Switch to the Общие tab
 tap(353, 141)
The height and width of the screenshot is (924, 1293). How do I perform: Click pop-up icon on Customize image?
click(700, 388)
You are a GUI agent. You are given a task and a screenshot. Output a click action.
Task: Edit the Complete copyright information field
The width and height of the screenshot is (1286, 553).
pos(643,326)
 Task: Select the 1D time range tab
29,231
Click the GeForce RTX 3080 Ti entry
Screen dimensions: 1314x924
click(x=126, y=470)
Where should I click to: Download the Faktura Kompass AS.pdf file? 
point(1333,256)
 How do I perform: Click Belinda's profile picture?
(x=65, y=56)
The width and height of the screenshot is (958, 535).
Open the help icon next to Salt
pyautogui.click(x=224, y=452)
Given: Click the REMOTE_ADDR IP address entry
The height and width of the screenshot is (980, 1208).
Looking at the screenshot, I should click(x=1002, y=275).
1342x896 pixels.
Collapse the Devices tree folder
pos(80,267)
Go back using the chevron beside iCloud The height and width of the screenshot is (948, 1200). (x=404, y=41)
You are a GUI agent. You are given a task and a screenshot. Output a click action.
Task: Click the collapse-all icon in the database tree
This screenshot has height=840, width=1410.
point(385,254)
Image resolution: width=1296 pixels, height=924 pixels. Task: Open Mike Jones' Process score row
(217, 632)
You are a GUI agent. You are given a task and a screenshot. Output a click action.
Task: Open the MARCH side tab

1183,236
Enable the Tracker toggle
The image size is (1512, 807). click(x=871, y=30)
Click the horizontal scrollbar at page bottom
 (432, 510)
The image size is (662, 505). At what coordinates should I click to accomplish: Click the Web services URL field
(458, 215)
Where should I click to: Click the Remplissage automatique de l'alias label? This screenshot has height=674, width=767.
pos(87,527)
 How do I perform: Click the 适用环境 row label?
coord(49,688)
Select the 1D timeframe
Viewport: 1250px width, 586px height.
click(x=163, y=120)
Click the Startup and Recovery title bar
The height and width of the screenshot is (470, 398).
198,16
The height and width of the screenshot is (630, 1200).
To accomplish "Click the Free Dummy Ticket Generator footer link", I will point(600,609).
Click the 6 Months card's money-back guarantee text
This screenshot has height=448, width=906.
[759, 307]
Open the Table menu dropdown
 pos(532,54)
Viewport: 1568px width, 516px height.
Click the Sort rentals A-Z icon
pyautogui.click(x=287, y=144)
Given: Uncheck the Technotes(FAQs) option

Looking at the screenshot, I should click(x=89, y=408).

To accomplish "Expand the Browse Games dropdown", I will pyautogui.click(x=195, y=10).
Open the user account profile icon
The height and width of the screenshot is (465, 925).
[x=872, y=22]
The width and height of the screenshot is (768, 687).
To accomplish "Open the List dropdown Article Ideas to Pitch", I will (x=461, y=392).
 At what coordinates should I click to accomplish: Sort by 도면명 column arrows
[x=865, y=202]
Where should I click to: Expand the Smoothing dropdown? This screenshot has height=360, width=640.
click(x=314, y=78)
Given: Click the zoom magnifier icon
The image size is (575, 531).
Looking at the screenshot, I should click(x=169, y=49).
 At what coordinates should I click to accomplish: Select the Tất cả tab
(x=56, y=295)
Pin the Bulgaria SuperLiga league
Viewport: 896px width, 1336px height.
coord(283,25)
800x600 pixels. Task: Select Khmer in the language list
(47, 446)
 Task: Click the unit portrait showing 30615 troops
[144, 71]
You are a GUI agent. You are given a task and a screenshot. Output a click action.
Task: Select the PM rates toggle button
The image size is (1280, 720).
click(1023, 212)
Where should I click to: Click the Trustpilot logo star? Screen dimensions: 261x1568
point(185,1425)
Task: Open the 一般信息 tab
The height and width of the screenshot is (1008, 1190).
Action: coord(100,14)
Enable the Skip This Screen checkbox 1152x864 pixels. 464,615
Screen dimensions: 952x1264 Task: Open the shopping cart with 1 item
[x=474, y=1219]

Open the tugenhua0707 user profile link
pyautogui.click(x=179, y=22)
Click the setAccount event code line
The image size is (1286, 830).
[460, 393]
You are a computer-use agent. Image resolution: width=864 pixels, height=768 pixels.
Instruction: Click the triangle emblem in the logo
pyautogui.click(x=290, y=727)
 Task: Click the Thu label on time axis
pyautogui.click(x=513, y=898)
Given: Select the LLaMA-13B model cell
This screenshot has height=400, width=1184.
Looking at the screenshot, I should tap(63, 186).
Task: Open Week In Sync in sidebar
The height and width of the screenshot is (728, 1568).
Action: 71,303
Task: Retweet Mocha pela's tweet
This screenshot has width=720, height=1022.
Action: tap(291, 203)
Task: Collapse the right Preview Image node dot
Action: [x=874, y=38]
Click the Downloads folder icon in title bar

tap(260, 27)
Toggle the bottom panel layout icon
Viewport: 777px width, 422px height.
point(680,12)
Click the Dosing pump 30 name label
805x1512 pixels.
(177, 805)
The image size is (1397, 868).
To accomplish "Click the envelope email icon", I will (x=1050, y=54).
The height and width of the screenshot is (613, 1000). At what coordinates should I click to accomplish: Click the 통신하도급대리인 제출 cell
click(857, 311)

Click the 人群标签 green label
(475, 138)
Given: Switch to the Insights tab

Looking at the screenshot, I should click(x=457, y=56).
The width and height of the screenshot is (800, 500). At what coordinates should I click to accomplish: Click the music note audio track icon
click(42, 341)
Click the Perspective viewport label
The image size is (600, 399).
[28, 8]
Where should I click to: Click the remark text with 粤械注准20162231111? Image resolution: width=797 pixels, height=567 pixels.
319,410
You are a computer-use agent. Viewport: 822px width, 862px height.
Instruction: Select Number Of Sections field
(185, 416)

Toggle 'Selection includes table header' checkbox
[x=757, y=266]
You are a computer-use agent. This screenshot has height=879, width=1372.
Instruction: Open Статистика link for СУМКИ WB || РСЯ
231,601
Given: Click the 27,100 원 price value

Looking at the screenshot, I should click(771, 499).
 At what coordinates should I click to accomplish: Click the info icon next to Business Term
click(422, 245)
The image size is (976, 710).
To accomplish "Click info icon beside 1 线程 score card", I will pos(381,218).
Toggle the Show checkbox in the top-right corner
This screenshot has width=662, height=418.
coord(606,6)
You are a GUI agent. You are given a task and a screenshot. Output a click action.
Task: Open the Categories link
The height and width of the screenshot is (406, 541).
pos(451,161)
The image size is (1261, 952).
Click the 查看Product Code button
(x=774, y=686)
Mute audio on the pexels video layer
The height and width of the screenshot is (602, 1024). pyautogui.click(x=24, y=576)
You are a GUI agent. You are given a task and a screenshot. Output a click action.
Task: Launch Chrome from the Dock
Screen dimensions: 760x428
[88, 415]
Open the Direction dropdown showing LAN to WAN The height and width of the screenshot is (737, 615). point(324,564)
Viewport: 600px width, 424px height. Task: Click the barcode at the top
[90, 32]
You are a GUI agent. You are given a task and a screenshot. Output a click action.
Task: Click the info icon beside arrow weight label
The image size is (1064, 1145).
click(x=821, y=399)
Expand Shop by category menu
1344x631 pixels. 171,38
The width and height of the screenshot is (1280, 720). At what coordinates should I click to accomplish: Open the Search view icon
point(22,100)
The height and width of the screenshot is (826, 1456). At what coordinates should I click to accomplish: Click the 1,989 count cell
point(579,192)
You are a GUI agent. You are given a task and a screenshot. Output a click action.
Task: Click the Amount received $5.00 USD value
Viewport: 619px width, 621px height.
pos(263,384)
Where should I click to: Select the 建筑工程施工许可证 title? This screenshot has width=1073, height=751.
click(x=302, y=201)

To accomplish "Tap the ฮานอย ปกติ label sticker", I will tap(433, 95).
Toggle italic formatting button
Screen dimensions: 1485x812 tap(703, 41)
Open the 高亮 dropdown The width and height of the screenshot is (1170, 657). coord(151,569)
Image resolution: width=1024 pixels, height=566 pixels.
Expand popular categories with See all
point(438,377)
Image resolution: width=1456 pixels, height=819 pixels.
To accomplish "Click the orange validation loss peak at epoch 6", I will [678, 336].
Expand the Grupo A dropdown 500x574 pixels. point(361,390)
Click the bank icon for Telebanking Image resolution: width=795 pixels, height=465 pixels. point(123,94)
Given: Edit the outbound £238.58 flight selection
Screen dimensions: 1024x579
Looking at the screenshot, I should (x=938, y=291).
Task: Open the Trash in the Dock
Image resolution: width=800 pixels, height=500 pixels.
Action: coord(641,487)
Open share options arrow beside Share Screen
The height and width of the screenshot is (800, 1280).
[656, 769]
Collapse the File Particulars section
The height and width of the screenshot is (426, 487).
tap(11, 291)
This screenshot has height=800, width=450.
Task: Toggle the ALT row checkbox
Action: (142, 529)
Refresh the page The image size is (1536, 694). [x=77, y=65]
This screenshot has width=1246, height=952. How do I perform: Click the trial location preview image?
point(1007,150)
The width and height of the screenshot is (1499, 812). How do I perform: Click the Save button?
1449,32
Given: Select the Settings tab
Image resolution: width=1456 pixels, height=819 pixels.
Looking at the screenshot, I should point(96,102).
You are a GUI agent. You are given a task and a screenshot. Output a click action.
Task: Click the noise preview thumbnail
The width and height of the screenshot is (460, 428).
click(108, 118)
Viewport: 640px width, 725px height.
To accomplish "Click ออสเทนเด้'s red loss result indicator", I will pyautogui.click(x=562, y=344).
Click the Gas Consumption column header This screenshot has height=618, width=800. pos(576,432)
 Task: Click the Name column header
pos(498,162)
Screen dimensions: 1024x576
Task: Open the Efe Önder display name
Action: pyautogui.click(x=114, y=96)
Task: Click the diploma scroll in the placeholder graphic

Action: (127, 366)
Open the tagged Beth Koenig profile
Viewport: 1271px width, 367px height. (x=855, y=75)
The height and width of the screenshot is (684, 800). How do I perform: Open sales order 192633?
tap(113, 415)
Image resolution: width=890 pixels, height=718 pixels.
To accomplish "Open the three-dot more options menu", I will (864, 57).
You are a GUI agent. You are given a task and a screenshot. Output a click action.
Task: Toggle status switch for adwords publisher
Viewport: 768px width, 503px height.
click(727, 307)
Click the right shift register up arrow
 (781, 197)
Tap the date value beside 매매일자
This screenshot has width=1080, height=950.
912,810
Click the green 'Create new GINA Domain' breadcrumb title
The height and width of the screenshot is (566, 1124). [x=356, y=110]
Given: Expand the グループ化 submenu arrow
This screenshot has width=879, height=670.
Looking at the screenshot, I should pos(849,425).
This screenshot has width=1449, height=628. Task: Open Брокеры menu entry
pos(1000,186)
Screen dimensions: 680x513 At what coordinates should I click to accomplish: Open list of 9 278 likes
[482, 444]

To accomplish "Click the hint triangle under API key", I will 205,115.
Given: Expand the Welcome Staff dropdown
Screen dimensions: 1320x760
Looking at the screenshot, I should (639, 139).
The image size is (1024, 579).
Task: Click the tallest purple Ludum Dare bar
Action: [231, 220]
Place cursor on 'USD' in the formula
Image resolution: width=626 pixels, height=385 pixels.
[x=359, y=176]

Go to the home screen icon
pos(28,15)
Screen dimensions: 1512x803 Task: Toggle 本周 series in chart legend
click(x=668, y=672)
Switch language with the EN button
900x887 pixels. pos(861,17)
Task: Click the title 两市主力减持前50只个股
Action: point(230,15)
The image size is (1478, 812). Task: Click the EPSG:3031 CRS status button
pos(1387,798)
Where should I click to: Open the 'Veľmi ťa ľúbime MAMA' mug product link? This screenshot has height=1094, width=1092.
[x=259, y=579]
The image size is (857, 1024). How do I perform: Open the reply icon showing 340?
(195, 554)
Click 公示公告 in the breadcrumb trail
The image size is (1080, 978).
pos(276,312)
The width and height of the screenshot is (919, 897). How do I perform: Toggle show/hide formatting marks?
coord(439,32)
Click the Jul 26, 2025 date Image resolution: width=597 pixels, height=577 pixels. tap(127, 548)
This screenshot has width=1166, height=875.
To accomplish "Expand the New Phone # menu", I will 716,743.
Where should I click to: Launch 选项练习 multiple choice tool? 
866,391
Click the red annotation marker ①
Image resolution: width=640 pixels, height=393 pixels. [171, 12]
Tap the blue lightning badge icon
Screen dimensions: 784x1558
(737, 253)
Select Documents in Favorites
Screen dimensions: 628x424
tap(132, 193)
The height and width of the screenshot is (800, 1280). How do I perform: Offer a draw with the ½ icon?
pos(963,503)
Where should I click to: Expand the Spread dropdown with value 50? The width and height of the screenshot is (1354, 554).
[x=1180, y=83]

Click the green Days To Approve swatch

+ + +

Task to carry out — State how many lines of the records hold the string "Dock", and nothing else.

Solution to this exercise — 2